The results from the analysis are shown in Output 3.2.1 and Output 3.2.2. Note the names of the markers that are used.

Output 3.2.1: Summary of SNPs for the ALLELE Procedure

The ALLELE Procedure

Marker Summary
Locus Number
of
Indiv
Number
of
Alleles
Polymorph
Info
Content
Heterozygosity Allelic
Diversity
Test for HWE
Chi-
Square
DF Pr > ChiSq
SNP1 44 1 0.0000 0.0000 0.0000 0.0000 0 .
SNP2 44 2 0.1190 0.0909 0.1271 3.5627 1 0.0591
SNP3 41 2 0.3283 0.4390 0.4140 0.1493 1 0.6992
SNP4 43 2 0.3728 0.4884 0.4957 0.0093 1 0.9231
SNP5 44 1 0.0000 0.0000 0.0000 0.0000 0 .
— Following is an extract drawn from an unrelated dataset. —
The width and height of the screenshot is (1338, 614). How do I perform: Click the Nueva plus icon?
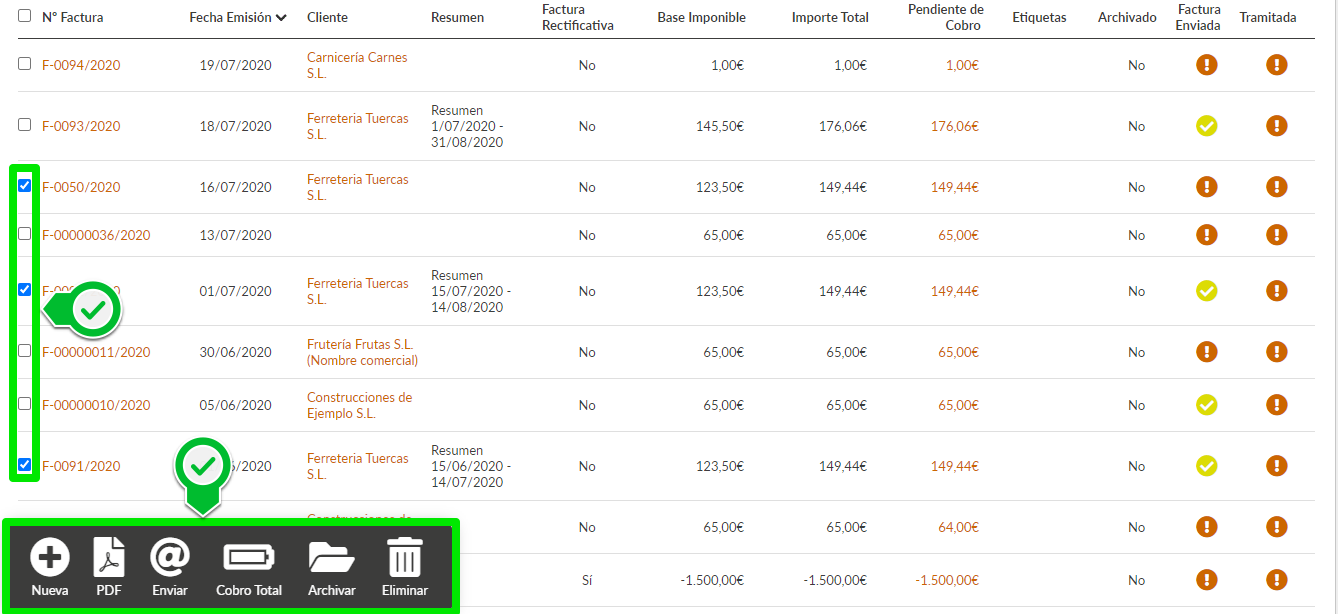(49, 557)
There are two SNPs that have only one allele appearing in the data.

Output 3.2.2: Linkage Disequilibrium Measures for SNPs Using the ALLELE Procedure

Linkage Disequilibrium Measures
Locus1 Locus2 Number
of
Indiv
Haplotype Frequency LD
Coeff
Corr
Coeff
Lewontin's
D'
SNP1 SNP2 44 2-1 0.0682 0.0000 . .
SNP1 SNP2 44 2-2 0.9318 0.0000 . .
SNP1 SNP3 41 2-1 0.2927 0.0000 . .
SNP1 SNP3 41 2-2 0.7073 0.0000 . .
SNP1 SNP4 43 2-1 0.5465 0.0000 . .
SNP1 SNP4 43 2-2 0.4535 0.0000 . .
SNP1 SNP5 44 2-2 1.0000 0.0000 . .
SNP2 SNP3 41 1-2 0.0732 0.0214 0.1807 1.0000
SNP2 SNP3 41 2-1 0.2927 0.0214 0.1807 1.0000
SNP2 SNP3 41 2-2 0.6341 -0.0214 -0.1807 -1.0000
SNP2 SNP4 43 1-1 0.0331 -0.0050 -0.0398 -0.1322
SNP2 SNP4 43 1-2 0.0367 0.0050 0.0398 0.1322
SNP2 SNP4 43 2-1 0.5134 0.0050 0.0398 0.1322
SNP2 SNP4 43 2-2 0.4168 -0.0050 -0.0398 -0.1322
SNP2 SNP5 44 1-2 0.0682 0.0000 . .
SNP2 SNP5 44 2-2 0.9318 0.0000 . .
SNP3 SNP4 40 1-1 0.2221 0.0608 0.2661 0.4382
SNP3 SNP4 40 1-2 0.0779 -0.0608 -0.2661 -0.4382
SNP3 SNP4 40 2-1 0.3154 -0.0608 -0.2661 -0.4382
SNP3 SNP4 40 2-2 0.3846 0.0608 0.2661 0.4382
SNP3 SNP5 41 1-2 0.2927 0.0000 . .
SNP3 SNP5 41 2-2 0.7073 0.0000 . .
SNP4 SNP5 43 1-2 0.5465 0.0000 . .
SNP4 SNP5 43 2-2 0.4535 0.0000 . .


In Output 3.2.2, the values for the linkage disequilibrium measures are missing for several haplotypes; this occurs when there is only one allele at one of the markers contained in the haplotype, and thus the denominators for these measures are zero. Also note that when the markers are biallelic, the gametic disequilibria have the same absolute values for all four possible haplotypes.